Hi, I’m Biodun. I’m 23 and worried…. are you?
So, you’re probably the type to feel that if you’ve not figured it all out in your twenties, it might never just work out. The clock is ticking, and we’re losing time, or not?
Adolescence is all fun and no worries except the basic stuff and the assurance that by the time you’re ready to face the world, everything would work out fine. It’s funny because we probably saw adults going through hard times while growing up and felt like, no, that can’t be me. There was a weird sense of assurance. I honestly don’t know where it stems from, especially with the younger generation. We just had this feeling it would work out eventually.

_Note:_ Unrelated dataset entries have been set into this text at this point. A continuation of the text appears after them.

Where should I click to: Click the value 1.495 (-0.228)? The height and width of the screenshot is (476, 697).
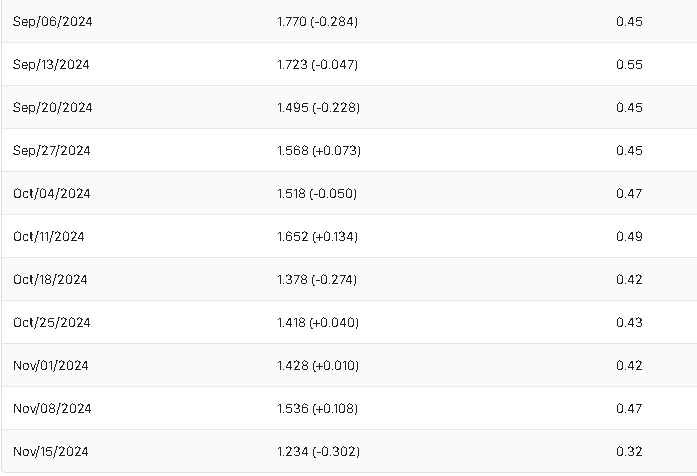coord(318,107)
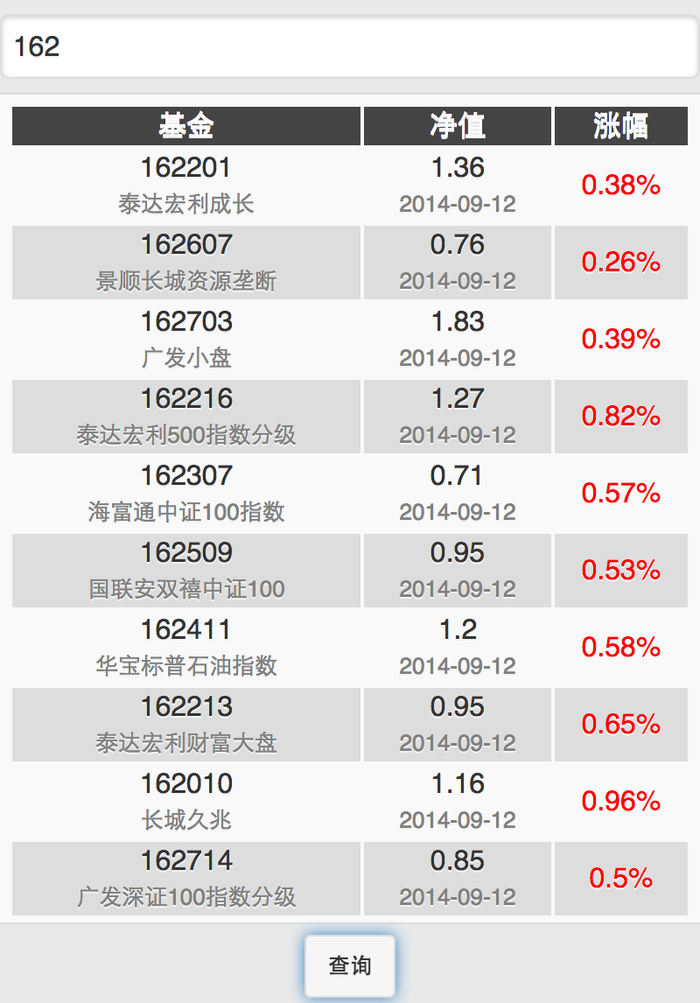Open fund 162216 泰达宏利500指数分级
Screen dimensions: 700x1003
click(186, 416)
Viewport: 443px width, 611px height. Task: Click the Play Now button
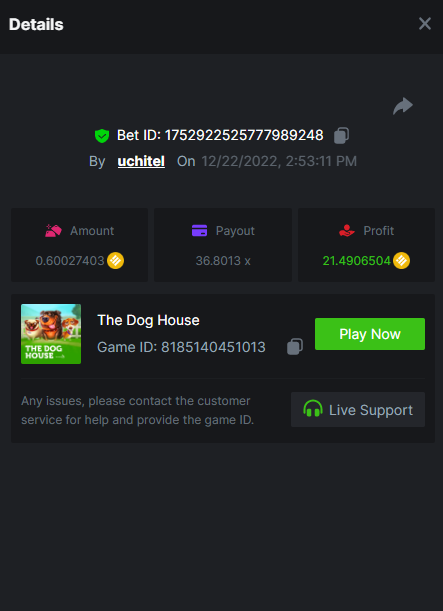(370, 334)
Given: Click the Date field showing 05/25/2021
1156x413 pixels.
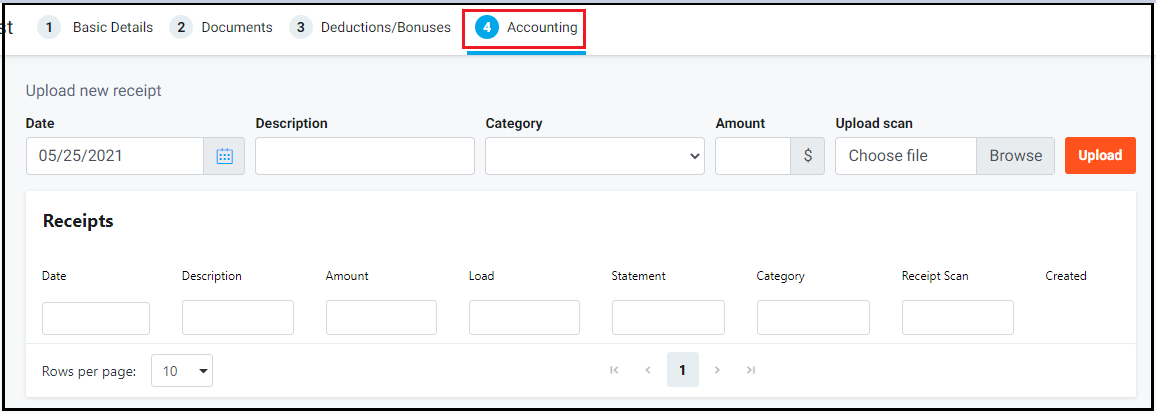Looking at the screenshot, I should pos(115,156).
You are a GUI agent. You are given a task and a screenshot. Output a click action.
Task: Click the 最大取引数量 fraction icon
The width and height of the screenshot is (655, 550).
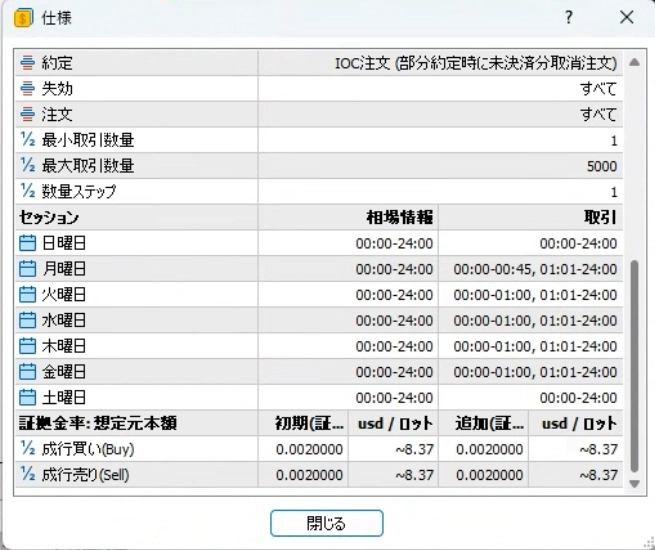28,166
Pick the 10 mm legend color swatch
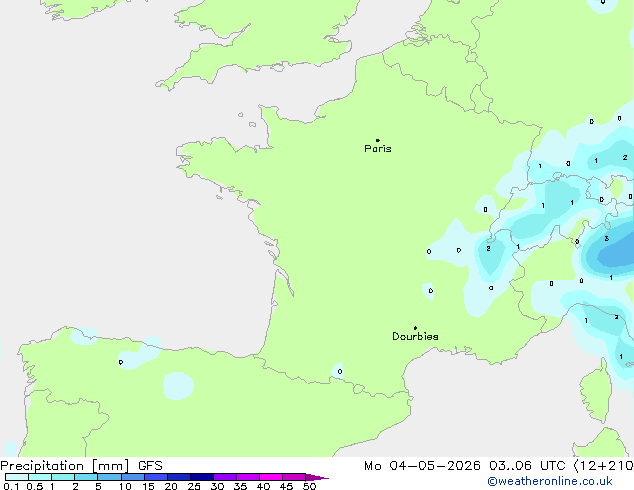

Then, reality hits. The twenties prove to be… well… serious. All the hopes and expectations didn’t exactly pan out as expected, and there’s the disappointment. Of course, many youngsters figure it out in their twenties, but what are the odds against a failing economy and the ugly labor market? Hence, the unending clamor for migration in the hopes of greener pastures.
So, what are we missing?
My aunt said something, “You are an engineer-in-training and cannot afford to view situations as other professionals do.” In truth, there’s so much to learn in your twenties. It’s supposed to be less worry and more experience. If you’re with me on this journey, remember we’ve got time, lots of it. It’s pretty unfortunate that we are pressured beyond our scope to make money so fast. Money is important, yet we’ve got 40 - 60 or more years to make tons of it. How easy would it be to learn how to code, copy-write, or even attain a skill in your 30’s or 40’s?
Networking; do this like your life depends on it. Meet new people, understand their passions, goals and how they can shape, contribute to or affect your goals. We’re so focused on being better and successful than everyone else that we forget the building blocks to success itself.
Try new things, learn as much as you can, get out of your comfort zone, don’t let opinions or failures hold you back. Explore as much as possible. If you’re working, work to learn, not to earn. We all tend to miss this mark but try to understand that everything you go through is a learning process to a destination, as insignificant as it may seem.
Most importantly, as my mom would always say, “with diligence, the money would come.” Don’t compete with others, especially fraudsters. Twenty years ago, you probably needed a complete stereo set to be acknowledged as a “big boy.” And if you had a Golf or a V-boot, you were probably the big baller. Well, if you followed my analogy, you’d understand that today’s latest Benz would become tomorrow’s uber.
Just like you have come to the end of this by reading, read more and as much as possible. If the oldies in their fifties won’t tell us this, we’ll have to tell ourselves.
So, trust the process? maybe not, but trust that the outcome would be amazing if you put in the right amount of effort and commitment.
Once again, I’m Biodun. I’m 23 and worried…. are you?
Share if you feel this would help a youngster on this exact journey.
Comments from my mail:
Dear Biodun,
I must confess reading your mail made me have a second thought on my life. I am 24 years old and I have been battling with more of like thinking and sometimes I get depressed. These thoughts are fears of the real world, how my mates are driving the latest Benz in town and I'm still squatting with a relative. If I'm going to be a good father and a better husband to my future family? Alot
Thanks for the mail sir, it has told me not to worry but focus on the future ahead.
Clifford
Comments from my mail:
Thanks you very much for this piece Mr Abiodun; You clearly explained how we think about life and I see you understand what people in their 20s go through. I am really encouraged by this article, it echoed how my lesson teacher was always grateful for extended meals he gets from my family when I was much younger. I always felt he was excessively grateful in an unnecessary style those days, I didn't understand what he was going through until now that I also have to juggle being a private tutor and university studies at a time. It isn't easy at all.
What struck me most in this article is the fact that you helped me realise I still have time left and it is not too late. Like you wrote - a person in his 30s and 40s might probably have wife, kids, parents and many other things to care about, and which will surely take his time and energy. This is something I suddenly realise I have and I can utilise with diligence and not put too much pressure on myself. There is a lot to express in regards the opportunities I can see now, and I feel you might be well aware of them if I type them out.
I'm stuck of words at this point 🙂. All I can do now is to thank you and let you know I am encouraged.